Witchfinders general

With the current spate of flash restaurants and shops, a new generation of designers is discovering the planning system and the people who run it. I was going to say wankers instead of people but at least the latter are very vaguely half-involved in some sort of creative process.

In my experience planners tend to be sad persons who could get jobs in neither the prison service nor the DSS benefits investigations unit. They are the sort of people who, come the invasion, queue up to be concentration camp guards and denounce neighbours for smiling in the street.

None of them has more than vestigial training in matters visual and none would want it because of the elitism involved in knowing quite a lot about what you’re talking about. This is because planning “theory” is light on thought and experience and heavy on right-on grass-rootism, and because planners put it about that they represent the common man.

Planners are, along with their hero Retroprince Charles, all members of the Order of the Flying Ducks whose secret motto is “Client? Look little people, we know what we like and, call it crap for all you like, you’ll bloody well design it like that.” And if you want to keep working you daren’t say a thing about it in the media.

Architects, of course, have put up with the taste police since the late Forties, when the Town and Country Act was passed. The amusing thing is that it was a bunch of architects who persuaded the government of the day that the act would make a better Britain. And for a while, when planners were all first trained as architects and there was a degree of solidarity in the profession, things didn’t appear, so it’s claimed, to be bad.

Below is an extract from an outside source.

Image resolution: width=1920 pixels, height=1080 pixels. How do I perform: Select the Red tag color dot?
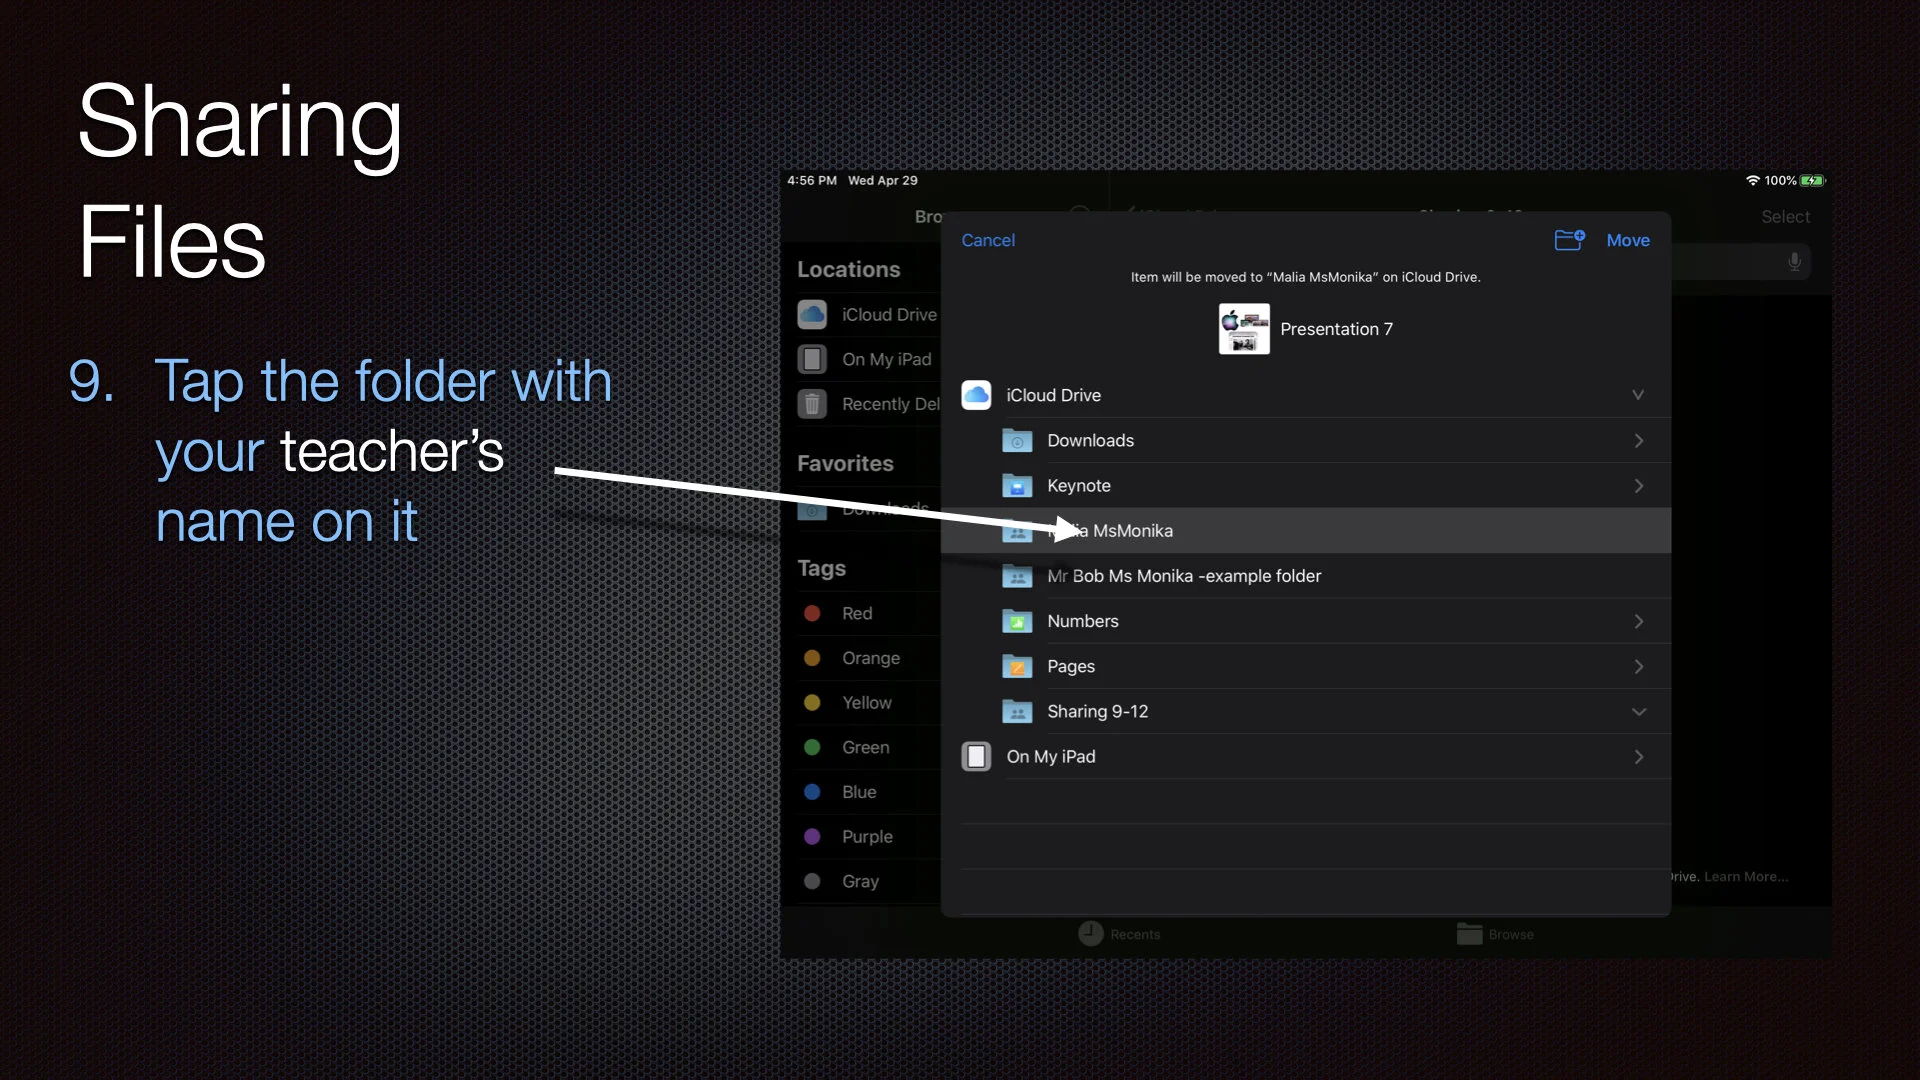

During the past couple of decades, as few architects have gone into planning, things have got seriously out of order, and the aforesaid sad gits, the town planners, have become monstrously overbearing about “design” – despite occasional weak ministerial attempts to curb them. Years ago, when Michael Heseltine put out such an order limiting the activities of aesthetic policemen, I was calmly informed by a senior local authority planner that he proposed to ignore it completely – as his fellows have continued to do ever since.

There has never been any convincing demonstration that the act has made anything better for anybody apart from the planners. Their standard justification is: “You should see the stuff people try to get past us. If you could see it you’d be grateful to us.”

Some planning authorities now have “design” sub-departments to help architects crazed by too many avant garde aesthetics. They are staffed by non-designers with responsibility to nobody. You should see the stuff they try to force on designers.

And another thing…

I’ve never quite understood what the Design Council was about – apart from providing employment to that wonderful old buccaneer, director Paul Reilly. Oh, and what was then a great magazine, Design. And occasionally nice exhibitions. But even in those days it was the man, the mag and the gallery, not the institution, that counted, and its recent semi-demise seemed like a good idea – apart from the inevitable sackings. What was fundamentally wrong with it was the notion that civil servants could somehow operate successfully and convincingly in the world of commerce. As a missionary operation it was patently a long-running disaster.

Recently, I wept tears at the debacle of the Department of Trade and Industry’s Consultancy Brokerage Service. Well, actually I didn’t because, pace the few people who did, anybody who gets involved with the DTI on a cash-paying basis needs to have his or her head examined.

So what does this say about Design Council 95? This time round it’s even less clear what it’s for and what it can do. Don’t all write in because everything I’ve read so far from and about it seems to amount to very mediocre intentions and not much wherewithal to carry them out. And it’s still under the thumb of the DTI, most recently famous for its commercial nous in getting the CBS up and not running.

With a bit of luck the Government will decide to privatise the council, sell it off with a massive lump sum subsidy for a quid to a consortium headed by somebody like my good self and we can quietly close it down for ever. You’ll be eternally grateful and you’ll never even notice.